** START Provided entries **

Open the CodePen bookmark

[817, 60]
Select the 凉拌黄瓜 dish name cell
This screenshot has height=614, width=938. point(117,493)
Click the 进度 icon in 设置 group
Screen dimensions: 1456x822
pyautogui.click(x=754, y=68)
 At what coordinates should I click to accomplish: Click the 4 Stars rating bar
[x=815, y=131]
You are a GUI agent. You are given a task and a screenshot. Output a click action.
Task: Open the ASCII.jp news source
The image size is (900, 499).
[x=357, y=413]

** END Provided entries **

Quote the entire listing above word for word, line by line, without changing anything.

→ Result for this task
Open the CodePen bookmark

[817, 60]
Select the 凉拌黄瓜 dish name cell
This screenshot has height=614, width=938. point(117,493)
Click the 进度 icon in 设置 group
Screen dimensions: 1456x822
pyautogui.click(x=754, y=68)
 At what coordinates should I click to accomplish: Click the 4 Stars rating bar
[x=815, y=131]
You are a GUI agent. You are given a task and a screenshot. Output a click action.
Task: Open the ASCII.jp news source
The image size is (900, 499).
[x=357, y=413]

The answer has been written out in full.